> **DOCUMENT**

La guerre des boutons
Un collègue m'a dit un jour qu'il ne savait pas si la communauté académique, comme l'est en théorie la science politique, produisait ou attirait les tarés. Sa réponse mesurée : "Sans doute les deux".
Depuis fin août, une polémique (?) plus ou moins virulente a occupé une partie de mes collègues, d'abord en nombre limité, puis de façon publique, voire dernièrement institutionnelle. Le nœud de l'affaire ? Un e-mail d'abord privé envoyé par un politiste A à un autre politiste B pour dénoncer ses interventions dans les médias comme déshonorant son titre d'universitaire et sa discipline d'origine. Même si je partage souvent les mêmes agacements que A à l'égard de collègues qui débitent des généralités, voire de fausses assertions, dans les médias, il me semble que la réaction est en elle-même ridicule, sans parler des termes employés qui, par quelque côté que l'on prenne le texte, sont injurieux.
A partir de là, tout part en vrille. Le politiste B, attaqué dans sa dignité, entame une procédure judiciaire pour injure privée (on finit par regretter que la pratique du duel ait disparu...) et le conflit devient progressivement public, A faisant appel à ses réseaux et tentant de prendre l'affaire "par le haut" en réclamant la mise en place d'une charte déontologique au sein de la communauté des politistes. Les prises de position se multiplient, y compris par l'Association Française de Science Politique, dont le bureau se garde bien de prendre une position sur le fond et annonce la création d'une commission sur la charte d'éthique. Je passe les épisodes intermédiaires pour arriver à la dernière étape : un journaliste ayant évoqué l'affaire (Sylvain Bourmeau sur Mediapart) et comparant les interventions de B à celles d'une politiste C, plutôt proche de A, voilà que le feu prend au lac, l'institution de C, l'Université de Paris 1, publiant même un communiqué officiel de soutien en dénonçant, le fait que l'on ait "pu mettre sur le même plan les activités scientifiques de C (...) et celle de politologues mondains (on aura lu qu'il s'agissait principalement de B...) qui dévoient leurs titres universitaires par des interventions à l'emporte-pièce et sans aucun fondement scientifique dans les médias". Et de conclure, superbe, "la vigilance s'impose pour préserver notre liberté".
Certes, certes...
Deux aphorismes : d'abord Montesquieu, pour qui "la gravité est le bonheur des imbéciles" et Kissinger, à qui l'on demandait un jour pourquoi les universitaires se disputaient et qui répondait "parce que les enjeux sont nuls".
Le conflit ne pourra être résolu. C'est un conflit de personnes, appuyé sur des conflits institutionnels entre les deux principales institutions où s'exerce en France la science politique, Sciences Po et Paris 1. Pour avoir appartenu aux deux institutions (même si je n'ai fait qu'un bref passage d'ATER à Paris 1), y avoir été également à l'aise pour travailler et savoir qu'il y a autant de bons politistes que de mauvais des deux côtés, je sais ce que cette concurrence instituée peut avoir d'artificiel et combien elle est une perte de temps et un frein à une professionnalisation sereine de la science politique. Résoudre ce conflit serait admettre le caractère largement factice de ce jeu de positions et d'institutions, guerre de tranchées ou guerre des boutons, on ne sait pas trop.

> **OBJECTIF**
Selon le document, quelle démarche le politiste B entreprend-il après avoir été attaqué dans sa dignité ? Appuyez-vous uniquement sur le document.

> **ENTRÉES RÉPERTORIÉES**
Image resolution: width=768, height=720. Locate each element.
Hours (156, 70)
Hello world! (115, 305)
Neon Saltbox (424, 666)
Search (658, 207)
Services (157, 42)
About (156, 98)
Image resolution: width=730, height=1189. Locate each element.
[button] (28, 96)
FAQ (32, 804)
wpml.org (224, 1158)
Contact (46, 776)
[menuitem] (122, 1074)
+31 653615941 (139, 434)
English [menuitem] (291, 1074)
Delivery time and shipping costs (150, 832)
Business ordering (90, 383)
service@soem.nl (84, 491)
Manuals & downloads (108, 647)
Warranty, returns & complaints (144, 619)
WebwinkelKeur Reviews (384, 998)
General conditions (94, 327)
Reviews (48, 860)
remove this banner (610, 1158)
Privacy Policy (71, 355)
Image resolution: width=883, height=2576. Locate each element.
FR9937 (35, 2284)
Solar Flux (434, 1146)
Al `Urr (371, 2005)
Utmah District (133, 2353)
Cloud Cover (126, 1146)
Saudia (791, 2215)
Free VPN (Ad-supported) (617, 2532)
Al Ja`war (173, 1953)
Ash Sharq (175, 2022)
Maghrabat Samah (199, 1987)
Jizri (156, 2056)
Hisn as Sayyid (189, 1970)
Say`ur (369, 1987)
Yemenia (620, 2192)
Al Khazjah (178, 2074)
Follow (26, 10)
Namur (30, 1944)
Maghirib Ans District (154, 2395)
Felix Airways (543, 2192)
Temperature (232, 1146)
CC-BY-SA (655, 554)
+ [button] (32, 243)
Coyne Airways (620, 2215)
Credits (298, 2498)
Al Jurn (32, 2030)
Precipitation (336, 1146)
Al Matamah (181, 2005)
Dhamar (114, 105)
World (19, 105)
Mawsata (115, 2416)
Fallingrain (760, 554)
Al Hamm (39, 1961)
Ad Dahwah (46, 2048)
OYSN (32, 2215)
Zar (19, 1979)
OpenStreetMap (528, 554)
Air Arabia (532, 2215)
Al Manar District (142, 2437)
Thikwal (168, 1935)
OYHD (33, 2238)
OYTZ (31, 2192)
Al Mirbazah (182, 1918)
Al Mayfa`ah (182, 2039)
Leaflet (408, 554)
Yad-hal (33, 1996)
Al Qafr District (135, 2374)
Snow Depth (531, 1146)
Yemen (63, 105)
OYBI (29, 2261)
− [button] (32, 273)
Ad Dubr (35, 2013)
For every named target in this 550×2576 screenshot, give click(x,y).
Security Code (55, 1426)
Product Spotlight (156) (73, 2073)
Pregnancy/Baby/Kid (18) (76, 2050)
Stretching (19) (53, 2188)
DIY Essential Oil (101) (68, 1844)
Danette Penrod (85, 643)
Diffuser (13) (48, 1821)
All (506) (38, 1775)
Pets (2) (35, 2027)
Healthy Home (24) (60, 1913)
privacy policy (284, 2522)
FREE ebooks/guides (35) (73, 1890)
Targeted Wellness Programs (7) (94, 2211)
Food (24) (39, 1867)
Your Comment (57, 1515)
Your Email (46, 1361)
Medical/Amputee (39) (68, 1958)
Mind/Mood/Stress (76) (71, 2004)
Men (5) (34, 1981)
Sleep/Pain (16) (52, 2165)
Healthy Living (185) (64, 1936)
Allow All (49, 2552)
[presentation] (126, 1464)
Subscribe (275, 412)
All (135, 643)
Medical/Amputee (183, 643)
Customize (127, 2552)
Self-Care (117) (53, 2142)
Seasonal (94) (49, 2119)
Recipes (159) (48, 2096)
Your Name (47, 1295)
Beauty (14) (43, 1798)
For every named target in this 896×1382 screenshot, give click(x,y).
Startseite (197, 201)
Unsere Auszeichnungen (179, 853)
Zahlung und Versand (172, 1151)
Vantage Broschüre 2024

> **RÉPONSE À L'EXERCICE**
Il engage une procédure judiciaire pour injure privée.